Early adopters: Africa’s hunter-gatherer Pygmies go hi-tech to combat loggers

by | Nov 26, 2012


If you were asked to rank the peoples of the world in terms of their enthusiasm for the things of the 21st century, it is a fair bet that Singaporeans, Japanese, the coastal-dwelling communities of America and perhaps Scandinavians would be near the top of your list. Groups like the Amish, Afghanistan’s Taliban, the nomads of the Sahara and the creationists of the American interior are likely to be somewhat further down.

Compared with the hunter-gatherer Pygmies of the Congo Basin, however, these latter groups are novelty fetishists. Said Pygmies not only spurn such commonplace phenomena of the modern world as farming, villages or towns, and houses; they also get by perfectly well without reading, writing, or ever venturing out of their rainforest home. They are, you could be forgiven for thinking, the Luddite’s Luddites.
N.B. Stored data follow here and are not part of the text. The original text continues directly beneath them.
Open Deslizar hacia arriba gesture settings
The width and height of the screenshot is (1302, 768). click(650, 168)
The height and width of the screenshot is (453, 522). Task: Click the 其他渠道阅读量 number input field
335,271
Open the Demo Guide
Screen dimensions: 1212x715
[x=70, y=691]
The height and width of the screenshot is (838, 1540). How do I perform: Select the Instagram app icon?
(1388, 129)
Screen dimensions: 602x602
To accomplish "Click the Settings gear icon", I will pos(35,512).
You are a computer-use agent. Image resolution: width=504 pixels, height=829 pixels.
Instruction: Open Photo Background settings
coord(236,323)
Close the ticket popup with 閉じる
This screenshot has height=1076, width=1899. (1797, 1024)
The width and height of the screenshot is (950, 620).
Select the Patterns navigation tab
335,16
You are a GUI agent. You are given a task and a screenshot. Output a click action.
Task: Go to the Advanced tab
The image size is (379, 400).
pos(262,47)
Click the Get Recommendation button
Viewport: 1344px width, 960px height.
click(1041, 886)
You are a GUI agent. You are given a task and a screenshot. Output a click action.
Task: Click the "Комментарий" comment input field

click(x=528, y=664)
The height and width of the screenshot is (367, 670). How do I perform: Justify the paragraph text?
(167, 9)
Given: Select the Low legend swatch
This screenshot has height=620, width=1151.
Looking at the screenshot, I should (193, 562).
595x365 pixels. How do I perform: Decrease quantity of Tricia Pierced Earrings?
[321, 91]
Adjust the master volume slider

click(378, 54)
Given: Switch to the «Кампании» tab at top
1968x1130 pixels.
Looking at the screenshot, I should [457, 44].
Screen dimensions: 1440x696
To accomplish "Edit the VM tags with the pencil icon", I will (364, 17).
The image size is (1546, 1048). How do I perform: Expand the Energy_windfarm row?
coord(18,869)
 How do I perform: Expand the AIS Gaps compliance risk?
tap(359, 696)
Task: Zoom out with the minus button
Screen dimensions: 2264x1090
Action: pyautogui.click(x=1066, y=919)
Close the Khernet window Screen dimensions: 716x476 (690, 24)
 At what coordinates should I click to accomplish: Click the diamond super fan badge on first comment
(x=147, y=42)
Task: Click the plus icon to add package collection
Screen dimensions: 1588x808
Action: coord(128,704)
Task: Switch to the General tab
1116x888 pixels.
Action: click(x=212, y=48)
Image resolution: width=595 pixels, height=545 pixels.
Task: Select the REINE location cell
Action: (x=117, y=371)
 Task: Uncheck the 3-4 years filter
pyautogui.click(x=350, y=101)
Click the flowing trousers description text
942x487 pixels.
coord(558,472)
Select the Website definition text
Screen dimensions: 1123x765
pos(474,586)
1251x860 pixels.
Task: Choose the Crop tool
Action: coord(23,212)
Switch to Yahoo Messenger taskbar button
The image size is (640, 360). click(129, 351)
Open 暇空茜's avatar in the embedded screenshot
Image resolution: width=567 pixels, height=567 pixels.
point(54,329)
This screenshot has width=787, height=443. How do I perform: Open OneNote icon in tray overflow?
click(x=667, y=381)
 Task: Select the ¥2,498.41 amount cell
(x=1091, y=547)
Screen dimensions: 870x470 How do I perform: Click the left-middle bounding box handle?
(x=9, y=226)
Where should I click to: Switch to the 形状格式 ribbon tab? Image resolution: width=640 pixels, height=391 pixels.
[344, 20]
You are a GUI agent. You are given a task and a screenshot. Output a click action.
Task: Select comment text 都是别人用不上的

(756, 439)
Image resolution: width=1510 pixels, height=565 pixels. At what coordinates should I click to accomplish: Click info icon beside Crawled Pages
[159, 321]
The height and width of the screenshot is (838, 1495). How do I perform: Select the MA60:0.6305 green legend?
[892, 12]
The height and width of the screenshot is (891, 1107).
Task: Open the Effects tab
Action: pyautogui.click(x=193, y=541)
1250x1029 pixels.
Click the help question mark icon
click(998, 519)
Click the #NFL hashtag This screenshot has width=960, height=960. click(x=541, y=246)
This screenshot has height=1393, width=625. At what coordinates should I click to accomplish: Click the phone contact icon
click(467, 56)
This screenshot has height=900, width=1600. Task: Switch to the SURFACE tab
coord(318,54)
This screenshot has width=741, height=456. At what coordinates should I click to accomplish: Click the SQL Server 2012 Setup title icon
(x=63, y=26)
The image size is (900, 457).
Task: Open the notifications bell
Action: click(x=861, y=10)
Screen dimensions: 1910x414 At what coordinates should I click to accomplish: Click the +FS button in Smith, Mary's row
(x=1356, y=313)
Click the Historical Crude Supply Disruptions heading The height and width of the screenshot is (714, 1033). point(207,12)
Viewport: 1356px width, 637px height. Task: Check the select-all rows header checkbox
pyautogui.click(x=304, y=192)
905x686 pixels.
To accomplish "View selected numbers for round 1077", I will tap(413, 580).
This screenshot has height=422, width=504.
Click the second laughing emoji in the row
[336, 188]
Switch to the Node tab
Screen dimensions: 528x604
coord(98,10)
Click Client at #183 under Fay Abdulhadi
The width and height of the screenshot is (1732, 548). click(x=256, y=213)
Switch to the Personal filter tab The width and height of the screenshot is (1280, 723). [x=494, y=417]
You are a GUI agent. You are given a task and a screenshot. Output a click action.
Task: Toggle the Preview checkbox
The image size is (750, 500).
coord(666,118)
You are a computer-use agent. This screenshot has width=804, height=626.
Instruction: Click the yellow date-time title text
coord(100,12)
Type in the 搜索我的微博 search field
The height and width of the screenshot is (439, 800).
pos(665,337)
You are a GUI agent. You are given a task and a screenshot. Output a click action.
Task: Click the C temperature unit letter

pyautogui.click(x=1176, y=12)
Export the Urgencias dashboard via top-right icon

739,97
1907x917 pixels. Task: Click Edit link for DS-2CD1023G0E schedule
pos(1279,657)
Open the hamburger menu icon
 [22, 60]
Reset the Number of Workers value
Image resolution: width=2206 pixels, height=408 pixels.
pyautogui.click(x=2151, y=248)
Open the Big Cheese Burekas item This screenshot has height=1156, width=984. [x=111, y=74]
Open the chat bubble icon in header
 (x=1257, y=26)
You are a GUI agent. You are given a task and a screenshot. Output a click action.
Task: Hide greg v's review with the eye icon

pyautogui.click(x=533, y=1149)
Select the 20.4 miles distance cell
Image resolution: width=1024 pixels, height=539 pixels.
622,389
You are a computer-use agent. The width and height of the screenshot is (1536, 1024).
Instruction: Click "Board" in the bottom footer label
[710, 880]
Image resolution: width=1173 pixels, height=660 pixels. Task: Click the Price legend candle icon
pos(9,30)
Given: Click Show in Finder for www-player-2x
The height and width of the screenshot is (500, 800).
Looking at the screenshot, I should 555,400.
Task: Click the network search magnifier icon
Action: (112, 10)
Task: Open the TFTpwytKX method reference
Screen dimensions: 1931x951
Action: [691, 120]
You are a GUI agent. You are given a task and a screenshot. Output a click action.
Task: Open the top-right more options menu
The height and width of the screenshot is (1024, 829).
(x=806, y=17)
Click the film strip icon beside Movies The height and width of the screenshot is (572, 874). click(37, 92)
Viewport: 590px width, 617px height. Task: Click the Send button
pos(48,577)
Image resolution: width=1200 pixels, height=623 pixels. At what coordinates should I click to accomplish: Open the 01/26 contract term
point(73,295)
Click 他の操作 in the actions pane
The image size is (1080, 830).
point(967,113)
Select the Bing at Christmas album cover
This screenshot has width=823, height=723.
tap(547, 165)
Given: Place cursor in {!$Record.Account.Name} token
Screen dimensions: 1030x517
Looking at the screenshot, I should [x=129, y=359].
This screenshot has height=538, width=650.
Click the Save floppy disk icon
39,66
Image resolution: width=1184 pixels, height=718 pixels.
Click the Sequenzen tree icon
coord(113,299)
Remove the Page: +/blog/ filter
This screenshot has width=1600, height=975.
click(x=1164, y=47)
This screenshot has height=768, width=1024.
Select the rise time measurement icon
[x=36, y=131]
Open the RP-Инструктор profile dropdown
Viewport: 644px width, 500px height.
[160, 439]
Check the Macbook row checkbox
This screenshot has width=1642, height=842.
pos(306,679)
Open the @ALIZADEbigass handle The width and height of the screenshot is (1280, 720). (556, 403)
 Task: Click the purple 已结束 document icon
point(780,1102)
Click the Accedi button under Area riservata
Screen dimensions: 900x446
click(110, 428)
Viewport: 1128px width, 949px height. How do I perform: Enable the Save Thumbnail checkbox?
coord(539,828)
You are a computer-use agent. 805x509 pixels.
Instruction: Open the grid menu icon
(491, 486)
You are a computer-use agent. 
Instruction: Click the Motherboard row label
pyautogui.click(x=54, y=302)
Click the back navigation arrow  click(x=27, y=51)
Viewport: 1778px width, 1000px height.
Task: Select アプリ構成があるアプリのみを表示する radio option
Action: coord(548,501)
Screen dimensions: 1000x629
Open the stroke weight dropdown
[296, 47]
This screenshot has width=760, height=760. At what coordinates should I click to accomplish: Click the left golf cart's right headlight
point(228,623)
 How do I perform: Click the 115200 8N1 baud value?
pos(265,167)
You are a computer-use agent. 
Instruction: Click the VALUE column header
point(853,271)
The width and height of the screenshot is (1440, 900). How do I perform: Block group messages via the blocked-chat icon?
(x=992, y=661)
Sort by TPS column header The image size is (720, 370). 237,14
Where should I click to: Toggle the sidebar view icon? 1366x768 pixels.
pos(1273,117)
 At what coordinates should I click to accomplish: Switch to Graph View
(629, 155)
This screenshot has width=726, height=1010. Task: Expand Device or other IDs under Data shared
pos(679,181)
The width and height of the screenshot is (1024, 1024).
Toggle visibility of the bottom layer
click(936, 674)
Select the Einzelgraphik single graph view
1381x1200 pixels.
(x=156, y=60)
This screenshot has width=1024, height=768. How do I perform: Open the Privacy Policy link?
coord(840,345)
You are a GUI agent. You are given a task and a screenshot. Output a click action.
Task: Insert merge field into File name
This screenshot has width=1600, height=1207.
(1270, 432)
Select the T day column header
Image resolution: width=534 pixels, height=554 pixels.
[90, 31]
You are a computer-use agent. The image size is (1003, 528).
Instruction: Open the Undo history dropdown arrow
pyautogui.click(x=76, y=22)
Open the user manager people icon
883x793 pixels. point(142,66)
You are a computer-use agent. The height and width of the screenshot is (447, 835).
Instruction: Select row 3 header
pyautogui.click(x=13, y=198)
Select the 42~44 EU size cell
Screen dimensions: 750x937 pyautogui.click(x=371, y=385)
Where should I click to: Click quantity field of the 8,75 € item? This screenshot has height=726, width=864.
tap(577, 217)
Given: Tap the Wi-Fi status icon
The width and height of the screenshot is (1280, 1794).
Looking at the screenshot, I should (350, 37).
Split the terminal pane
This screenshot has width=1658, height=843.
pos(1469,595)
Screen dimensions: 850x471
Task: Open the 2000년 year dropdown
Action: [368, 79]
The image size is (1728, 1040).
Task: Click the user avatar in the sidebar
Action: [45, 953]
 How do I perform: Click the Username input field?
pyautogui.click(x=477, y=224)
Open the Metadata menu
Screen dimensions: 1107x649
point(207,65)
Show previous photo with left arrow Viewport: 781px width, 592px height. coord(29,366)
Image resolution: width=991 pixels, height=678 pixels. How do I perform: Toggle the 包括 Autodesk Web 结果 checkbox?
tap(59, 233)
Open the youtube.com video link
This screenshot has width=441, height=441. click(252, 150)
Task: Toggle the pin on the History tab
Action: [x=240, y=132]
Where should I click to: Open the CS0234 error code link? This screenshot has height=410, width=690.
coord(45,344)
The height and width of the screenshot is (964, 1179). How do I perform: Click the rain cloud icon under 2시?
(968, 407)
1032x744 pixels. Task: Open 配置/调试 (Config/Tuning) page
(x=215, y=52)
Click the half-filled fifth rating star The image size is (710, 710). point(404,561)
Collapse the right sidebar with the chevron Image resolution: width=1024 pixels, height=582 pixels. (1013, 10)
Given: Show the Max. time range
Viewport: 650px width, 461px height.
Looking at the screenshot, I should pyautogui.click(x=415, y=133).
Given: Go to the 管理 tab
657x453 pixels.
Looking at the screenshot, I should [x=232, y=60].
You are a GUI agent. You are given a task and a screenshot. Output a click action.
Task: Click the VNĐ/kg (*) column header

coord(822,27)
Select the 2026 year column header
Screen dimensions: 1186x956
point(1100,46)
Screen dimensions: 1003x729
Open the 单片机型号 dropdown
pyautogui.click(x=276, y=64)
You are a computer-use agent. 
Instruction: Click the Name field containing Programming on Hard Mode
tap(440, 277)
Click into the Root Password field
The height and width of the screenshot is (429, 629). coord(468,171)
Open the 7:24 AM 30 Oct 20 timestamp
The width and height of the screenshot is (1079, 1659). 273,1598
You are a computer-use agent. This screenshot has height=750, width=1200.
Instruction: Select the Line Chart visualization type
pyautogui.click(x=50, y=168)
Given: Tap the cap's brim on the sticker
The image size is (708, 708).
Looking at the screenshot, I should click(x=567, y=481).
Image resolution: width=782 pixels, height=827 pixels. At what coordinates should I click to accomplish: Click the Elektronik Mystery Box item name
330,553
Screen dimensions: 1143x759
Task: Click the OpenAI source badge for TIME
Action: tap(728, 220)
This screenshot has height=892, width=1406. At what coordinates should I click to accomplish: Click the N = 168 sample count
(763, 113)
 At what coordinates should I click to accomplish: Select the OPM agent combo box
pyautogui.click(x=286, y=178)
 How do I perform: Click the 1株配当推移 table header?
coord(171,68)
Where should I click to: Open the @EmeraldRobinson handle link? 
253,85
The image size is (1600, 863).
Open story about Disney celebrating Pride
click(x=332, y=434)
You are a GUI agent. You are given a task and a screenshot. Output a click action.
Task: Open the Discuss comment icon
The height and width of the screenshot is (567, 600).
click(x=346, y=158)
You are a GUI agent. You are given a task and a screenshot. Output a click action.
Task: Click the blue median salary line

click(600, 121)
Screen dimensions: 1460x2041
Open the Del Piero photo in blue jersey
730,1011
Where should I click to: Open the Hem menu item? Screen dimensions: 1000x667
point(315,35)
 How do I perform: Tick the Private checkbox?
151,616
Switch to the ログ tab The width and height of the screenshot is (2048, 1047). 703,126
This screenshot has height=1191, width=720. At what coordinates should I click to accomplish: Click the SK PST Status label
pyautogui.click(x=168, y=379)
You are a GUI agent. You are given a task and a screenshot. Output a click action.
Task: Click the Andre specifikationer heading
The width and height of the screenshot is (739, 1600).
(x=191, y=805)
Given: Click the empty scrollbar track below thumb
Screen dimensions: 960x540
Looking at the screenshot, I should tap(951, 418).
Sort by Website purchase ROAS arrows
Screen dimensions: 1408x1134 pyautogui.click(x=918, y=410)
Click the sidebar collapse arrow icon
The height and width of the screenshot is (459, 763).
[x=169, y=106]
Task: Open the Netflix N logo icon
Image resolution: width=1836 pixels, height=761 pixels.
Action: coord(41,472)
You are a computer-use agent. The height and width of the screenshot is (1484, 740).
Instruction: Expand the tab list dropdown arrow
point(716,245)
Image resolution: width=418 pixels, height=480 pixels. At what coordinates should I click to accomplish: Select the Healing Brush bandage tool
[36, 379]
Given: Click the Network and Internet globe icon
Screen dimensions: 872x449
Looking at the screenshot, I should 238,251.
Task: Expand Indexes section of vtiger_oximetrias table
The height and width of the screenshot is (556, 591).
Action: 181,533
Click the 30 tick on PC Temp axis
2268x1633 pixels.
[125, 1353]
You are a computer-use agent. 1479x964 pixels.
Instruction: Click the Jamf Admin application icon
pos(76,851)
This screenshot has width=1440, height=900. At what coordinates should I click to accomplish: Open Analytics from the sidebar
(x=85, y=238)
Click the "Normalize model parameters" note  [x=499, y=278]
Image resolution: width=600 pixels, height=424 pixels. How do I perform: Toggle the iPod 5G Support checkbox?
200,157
But in a paper published last March, the anthropologist Jerome Lewis showed a different side to a people who at first glance appear so stick-in-the-mud. The paper is worth reading in full for its exposé of how it is not just rapacious logging companies but also conservationists who are destroying the Pygmies’ traditional way of life, but its most arresting passages describe how these forest-dwellers have embraced modern technology to combat the threats they face.

Logging tramples on the Pygmies’ sacred sites, destroys their favoured campsite locations, and removes vital hunting and gathering grounds (the fencing off of national parks to protect the forests from the loggers has a similar effect). Rates of malnutrition among Pygmies have increased since African governments, in attempting to alleviate poverty at a national level, made it easier for loggers to strip the forests. ‘We who are older notice that all that was in the forest before is getting less,’ complained a Pygmy elder interviewed by Lewis. ‘We used to always find things – yams, pigs and many other things. We thought that would never end. Now when we look we can’t find them any more.’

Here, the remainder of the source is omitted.